原文展示
---+---

LangChain之Output parsers

2023-11-17

LangChain之Output parsers

Output parsers将LLM输出的文本，转换为structured data

CommaSeparatedListOutputParser

解析结果为List，提示词如下：

def get_format_instructions(self) -> str:
    return (
        "Your response should be a list of comma separated values, "
        "eg: `foo, bar, baz`"
    )

解析方法如下：

def parse(self, text: str) -> List[str]:
    """Parse the output of an LLM call."""
    return text.strip().split(", ")

DatetimeOutputParser

解析结果为日期时间

output_parser = DatetimeOutputParser()
print(output_parser.get_format_instructions())

上面代码输出的提示词

Write a datetime string that matches the 
            following pattern: "%Y-%m-%dT%H:%M:%S.%fZ". Examples: 477-06-08T11:31:35.756750Z, 245-12-26T14:36:39.117625Z, 711-05-08T07:41:23.815247Z

EnumOutputParser

解析结果为枚举类型，且枚举类型只支持str

提示词如下：

def get_format_instructions(self) -> str:
    return f"Select one of the following options: {', '.join(self._valid_values)}"

示例代码：

class Colors(Enum):
    RED = "red"
    GREEN = "green"
    BLUE = "blue"

parser = EnumOutputParser(enum=Colors)

---+---

所给材料
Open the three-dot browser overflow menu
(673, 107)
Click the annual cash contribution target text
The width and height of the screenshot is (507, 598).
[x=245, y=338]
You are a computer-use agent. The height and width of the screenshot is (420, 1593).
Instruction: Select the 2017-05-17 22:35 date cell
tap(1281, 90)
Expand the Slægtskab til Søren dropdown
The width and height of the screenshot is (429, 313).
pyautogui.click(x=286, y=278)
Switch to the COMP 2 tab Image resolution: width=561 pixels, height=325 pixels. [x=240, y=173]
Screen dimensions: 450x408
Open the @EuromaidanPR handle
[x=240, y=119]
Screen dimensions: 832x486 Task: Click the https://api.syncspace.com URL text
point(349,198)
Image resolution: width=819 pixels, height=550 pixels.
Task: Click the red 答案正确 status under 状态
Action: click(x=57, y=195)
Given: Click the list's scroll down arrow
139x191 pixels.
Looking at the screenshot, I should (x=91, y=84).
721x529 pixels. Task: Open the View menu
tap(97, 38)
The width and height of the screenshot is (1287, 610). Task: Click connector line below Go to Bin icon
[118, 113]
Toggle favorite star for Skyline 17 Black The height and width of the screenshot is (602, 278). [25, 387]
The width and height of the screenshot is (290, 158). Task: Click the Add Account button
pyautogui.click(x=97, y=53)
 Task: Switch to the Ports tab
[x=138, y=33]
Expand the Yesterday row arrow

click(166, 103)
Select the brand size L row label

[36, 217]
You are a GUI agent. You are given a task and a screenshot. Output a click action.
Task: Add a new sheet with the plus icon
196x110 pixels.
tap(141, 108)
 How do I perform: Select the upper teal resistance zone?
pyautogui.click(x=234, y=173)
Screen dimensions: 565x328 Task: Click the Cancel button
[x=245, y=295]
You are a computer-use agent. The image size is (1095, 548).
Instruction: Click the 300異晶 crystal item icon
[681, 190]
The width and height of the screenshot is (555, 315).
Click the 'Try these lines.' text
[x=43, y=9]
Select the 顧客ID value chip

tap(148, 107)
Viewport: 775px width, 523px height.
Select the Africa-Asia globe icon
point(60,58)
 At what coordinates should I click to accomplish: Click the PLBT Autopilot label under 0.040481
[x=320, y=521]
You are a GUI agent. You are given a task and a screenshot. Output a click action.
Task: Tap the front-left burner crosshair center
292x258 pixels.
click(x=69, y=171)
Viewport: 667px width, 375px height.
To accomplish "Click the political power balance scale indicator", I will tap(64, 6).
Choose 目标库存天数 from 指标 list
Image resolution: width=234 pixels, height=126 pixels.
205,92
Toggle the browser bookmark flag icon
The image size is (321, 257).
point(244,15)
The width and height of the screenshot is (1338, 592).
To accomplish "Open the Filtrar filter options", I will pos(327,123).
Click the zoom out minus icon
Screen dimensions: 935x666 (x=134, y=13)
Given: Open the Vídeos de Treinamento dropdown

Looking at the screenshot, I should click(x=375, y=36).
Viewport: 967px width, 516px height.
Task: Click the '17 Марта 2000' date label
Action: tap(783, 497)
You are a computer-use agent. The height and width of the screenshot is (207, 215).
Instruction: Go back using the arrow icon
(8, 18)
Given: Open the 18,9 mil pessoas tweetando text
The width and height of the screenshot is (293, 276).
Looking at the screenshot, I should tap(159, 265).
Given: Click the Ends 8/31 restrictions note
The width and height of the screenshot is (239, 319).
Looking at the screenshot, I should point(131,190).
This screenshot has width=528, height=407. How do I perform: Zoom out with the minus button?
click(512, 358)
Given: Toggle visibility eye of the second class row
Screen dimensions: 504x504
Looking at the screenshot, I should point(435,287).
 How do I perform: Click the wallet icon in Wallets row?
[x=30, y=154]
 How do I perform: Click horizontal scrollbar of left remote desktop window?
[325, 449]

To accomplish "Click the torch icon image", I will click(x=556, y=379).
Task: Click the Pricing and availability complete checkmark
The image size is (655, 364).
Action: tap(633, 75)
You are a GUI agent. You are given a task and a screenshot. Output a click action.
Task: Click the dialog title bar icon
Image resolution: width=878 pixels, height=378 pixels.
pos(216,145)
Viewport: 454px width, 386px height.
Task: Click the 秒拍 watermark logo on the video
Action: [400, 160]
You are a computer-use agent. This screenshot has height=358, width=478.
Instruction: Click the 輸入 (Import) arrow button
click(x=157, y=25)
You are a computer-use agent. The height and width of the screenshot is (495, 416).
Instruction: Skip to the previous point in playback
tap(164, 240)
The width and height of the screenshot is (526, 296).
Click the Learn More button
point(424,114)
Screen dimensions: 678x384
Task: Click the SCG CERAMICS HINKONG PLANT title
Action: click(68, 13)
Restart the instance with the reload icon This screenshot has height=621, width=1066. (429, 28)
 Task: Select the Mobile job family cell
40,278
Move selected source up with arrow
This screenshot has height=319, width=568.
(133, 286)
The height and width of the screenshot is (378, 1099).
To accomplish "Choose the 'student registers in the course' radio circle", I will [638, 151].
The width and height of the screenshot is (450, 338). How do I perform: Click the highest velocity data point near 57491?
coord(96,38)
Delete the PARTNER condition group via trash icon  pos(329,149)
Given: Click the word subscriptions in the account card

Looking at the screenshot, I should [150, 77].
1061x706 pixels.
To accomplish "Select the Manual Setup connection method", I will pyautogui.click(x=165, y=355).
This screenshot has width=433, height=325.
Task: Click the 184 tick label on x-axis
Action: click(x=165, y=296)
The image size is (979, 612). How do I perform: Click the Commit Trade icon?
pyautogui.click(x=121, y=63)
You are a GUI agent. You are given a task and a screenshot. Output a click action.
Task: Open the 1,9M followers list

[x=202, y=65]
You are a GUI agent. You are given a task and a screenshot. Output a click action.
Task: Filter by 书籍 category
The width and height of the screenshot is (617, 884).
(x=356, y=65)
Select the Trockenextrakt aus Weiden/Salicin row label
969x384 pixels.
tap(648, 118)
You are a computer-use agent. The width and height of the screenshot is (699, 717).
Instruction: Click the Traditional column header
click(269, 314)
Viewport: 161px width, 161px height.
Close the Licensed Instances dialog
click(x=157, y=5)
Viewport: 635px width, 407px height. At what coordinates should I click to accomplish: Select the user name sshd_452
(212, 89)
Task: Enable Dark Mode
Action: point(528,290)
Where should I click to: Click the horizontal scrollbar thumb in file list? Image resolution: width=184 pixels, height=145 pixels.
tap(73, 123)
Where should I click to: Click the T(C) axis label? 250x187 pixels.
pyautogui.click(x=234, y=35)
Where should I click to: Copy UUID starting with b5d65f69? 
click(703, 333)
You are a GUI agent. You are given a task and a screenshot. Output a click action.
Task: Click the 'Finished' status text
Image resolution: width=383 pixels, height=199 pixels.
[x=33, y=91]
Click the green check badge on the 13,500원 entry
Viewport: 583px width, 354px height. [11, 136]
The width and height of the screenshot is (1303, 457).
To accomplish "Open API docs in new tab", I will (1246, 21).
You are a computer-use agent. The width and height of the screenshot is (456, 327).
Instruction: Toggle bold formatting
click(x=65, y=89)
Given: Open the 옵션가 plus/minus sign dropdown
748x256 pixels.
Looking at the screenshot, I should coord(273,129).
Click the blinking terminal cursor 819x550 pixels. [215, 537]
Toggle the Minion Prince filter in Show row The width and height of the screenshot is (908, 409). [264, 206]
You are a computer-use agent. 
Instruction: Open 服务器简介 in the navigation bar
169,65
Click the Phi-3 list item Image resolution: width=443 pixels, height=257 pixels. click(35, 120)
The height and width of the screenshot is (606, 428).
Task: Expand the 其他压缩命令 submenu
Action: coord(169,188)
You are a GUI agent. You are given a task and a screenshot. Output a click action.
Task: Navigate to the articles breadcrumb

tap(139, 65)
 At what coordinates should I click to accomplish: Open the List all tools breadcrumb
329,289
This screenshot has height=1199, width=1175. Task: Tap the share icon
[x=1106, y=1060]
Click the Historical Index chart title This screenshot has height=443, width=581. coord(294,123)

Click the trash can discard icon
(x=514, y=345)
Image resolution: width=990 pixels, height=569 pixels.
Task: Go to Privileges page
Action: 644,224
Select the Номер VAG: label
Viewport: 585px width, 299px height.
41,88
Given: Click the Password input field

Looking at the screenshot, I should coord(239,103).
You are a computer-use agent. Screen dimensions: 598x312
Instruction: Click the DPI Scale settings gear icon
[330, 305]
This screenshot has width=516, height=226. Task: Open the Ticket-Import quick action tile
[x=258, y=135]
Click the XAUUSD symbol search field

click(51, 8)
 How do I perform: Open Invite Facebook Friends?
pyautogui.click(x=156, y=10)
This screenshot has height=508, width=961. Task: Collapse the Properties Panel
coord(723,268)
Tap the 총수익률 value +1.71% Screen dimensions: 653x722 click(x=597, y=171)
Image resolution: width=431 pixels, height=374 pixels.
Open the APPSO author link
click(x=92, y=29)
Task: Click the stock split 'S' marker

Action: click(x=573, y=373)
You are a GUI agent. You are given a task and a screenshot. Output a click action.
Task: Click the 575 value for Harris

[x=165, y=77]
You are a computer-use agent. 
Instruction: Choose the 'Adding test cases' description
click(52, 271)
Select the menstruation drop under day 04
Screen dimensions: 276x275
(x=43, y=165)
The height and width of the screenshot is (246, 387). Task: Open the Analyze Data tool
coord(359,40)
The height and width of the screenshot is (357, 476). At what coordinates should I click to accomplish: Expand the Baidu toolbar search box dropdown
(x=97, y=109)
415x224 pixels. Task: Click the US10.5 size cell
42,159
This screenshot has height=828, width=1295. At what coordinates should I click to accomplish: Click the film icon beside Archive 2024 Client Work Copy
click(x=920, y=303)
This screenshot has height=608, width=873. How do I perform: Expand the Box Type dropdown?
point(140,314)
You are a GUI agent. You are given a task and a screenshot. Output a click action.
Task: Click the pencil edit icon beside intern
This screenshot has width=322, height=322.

---+---

任务要求
请逐字照录关于 LangChain 输出解析器的那篇文章中的一段：从含有“def parse(self, text: str)”的地方开始，到“output_parser = DatetimeOutputParser()”为止。

解答如下
def parse(self, text: str) -> List[str]:
    """Parse the output of an LLM call."""
    return text.strip().split(", ")

DatetimeOutputParser

解析结果为日期时间

output_parser = DatetimeOutputParser()